(Stored items from a collection)
★ ★ ★ ★
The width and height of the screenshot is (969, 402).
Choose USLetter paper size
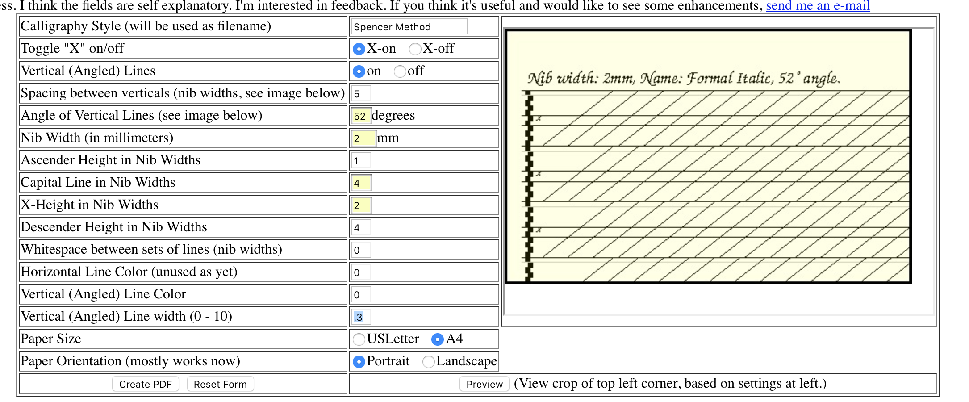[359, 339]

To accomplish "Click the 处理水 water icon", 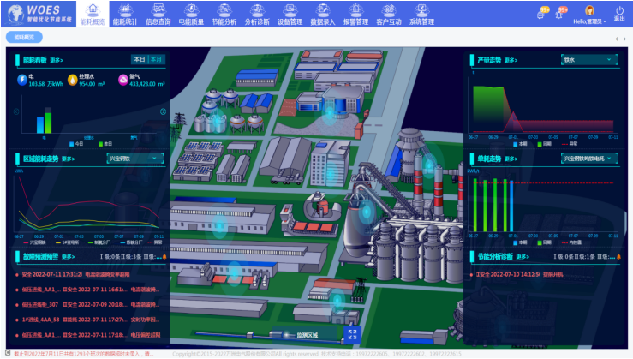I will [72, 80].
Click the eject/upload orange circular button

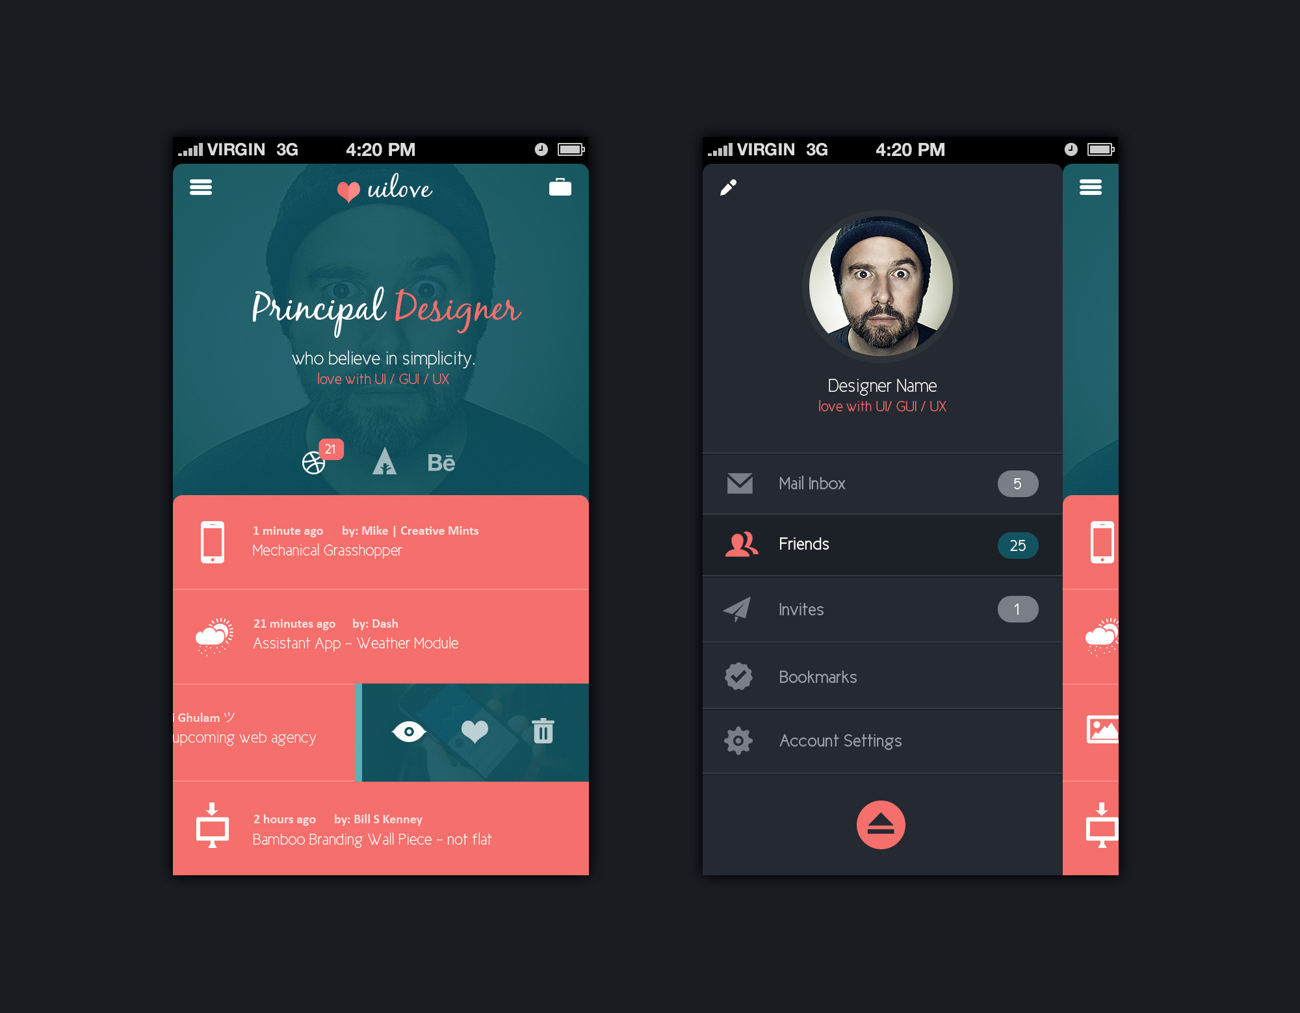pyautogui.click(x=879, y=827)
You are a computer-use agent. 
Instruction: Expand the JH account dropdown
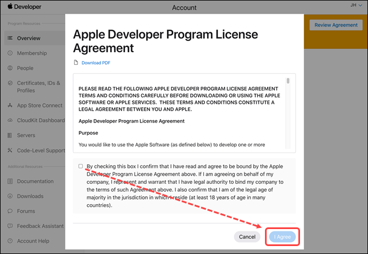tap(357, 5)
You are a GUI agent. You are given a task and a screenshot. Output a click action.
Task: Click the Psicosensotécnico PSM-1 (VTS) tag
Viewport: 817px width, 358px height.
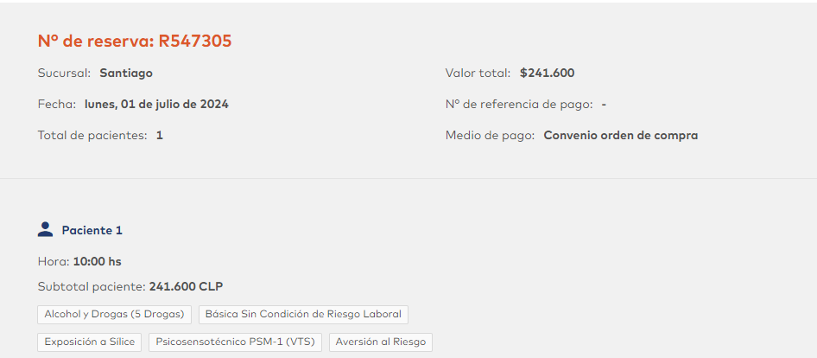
★ ★ ★ ★
Aim of the task
Output only the lines running from the line with "You are a computer-use agent." through the last line of the entries above, inclusive, with pictures excluded.

Answer
You are a computer-use agent. 
Instruction: Expand the JH account dropdown
tap(357, 5)
You are a GUI agent. You are given a task and a screenshot. Output a click action.
Task: Click the Psicosensotécnico PSM-1 (VTS) tag
Viewport: 817px width, 358px height.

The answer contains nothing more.